*** Block opens ***

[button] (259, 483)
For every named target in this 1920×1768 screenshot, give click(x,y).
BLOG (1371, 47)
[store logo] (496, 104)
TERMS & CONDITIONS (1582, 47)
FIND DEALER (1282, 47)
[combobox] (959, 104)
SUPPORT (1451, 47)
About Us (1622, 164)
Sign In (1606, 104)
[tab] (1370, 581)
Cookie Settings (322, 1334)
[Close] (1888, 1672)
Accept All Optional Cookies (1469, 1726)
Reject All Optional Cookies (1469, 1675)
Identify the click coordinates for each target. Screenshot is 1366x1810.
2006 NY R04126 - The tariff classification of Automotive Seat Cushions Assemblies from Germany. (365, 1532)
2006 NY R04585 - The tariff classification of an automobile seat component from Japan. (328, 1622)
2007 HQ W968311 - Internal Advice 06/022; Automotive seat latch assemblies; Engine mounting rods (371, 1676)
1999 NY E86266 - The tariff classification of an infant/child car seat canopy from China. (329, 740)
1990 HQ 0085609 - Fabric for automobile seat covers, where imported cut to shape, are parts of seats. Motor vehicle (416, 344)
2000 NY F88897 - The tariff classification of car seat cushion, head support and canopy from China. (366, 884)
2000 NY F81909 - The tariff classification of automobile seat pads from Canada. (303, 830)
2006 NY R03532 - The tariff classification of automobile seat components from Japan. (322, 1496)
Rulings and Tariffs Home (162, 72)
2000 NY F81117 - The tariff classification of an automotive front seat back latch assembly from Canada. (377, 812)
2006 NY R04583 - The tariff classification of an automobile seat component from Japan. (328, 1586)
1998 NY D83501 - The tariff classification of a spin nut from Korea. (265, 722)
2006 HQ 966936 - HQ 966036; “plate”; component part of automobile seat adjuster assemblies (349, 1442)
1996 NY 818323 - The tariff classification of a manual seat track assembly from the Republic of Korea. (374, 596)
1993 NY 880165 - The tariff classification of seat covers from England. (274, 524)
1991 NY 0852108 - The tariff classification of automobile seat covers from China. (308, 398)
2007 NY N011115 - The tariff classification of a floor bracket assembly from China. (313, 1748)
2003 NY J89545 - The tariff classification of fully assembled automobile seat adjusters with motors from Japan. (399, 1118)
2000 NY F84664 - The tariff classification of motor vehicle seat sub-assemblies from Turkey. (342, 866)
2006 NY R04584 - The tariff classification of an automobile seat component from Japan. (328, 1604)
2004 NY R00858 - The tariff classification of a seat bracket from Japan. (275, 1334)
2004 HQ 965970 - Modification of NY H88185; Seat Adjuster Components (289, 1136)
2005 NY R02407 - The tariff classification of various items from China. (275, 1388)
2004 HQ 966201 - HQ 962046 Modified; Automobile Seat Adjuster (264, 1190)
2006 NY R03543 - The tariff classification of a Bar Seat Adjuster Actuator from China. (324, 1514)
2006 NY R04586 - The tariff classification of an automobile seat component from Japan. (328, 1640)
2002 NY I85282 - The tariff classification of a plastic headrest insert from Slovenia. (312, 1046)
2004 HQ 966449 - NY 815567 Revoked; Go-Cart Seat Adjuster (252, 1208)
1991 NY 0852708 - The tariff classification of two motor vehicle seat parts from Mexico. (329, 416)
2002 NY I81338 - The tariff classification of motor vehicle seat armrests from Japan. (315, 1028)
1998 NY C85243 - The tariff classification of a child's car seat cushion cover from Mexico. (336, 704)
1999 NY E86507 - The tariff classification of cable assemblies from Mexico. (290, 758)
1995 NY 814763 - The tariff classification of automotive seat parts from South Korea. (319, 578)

*** Block closes ***

> **Task brief**
Everything above from the line containing "[Close] (1888, 1672)" down to the line containing "2000 NY F81117" should be copied exactly, both end lines included, and nothing else.

> **Result for this exercise**
[Close] (1888, 1672)
Accept All Optional Cookies (1469, 1726)
Reject All Optional Cookies (1469, 1675)
Identify the click coordinates for each target. Screenshot is 1366x1810.
2006 NY R04126 - The tariff classification of Automotive Seat Cushions Assemblies from Germany. (365, 1532)
2006 NY R04585 - The tariff classification of an automobile seat component from Japan. (328, 1622)
2007 HQ W968311 - Internal Advice 06/022; Automotive seat latch assemblies; Engine mounting rods (371, 1676)
1999 NY E86266 - The tariff classification of an infant/child car seat canopy from China. (329, 740)
1990 HQ 0085609 - Fabric for automobile seat covers, where imported cut to shape, are parts of seats. Motor vehicle (416, 344)
2000 NY F88897 - The tariff classification of car seat cushion, head support and canopy from China. (366, 884)
2000 NY F81909 - The tariff classification of automobile seat pads from Canada. (303, 830)
2006 NY R03532 - The tariff classification of automobile seat components from Japan. (322, 1496)
Rulings and Tariffs Home (162, 72)
2000 NY F81117 - The tariff classification of an automotive front seat back latch assembly from Canada. (377, 812)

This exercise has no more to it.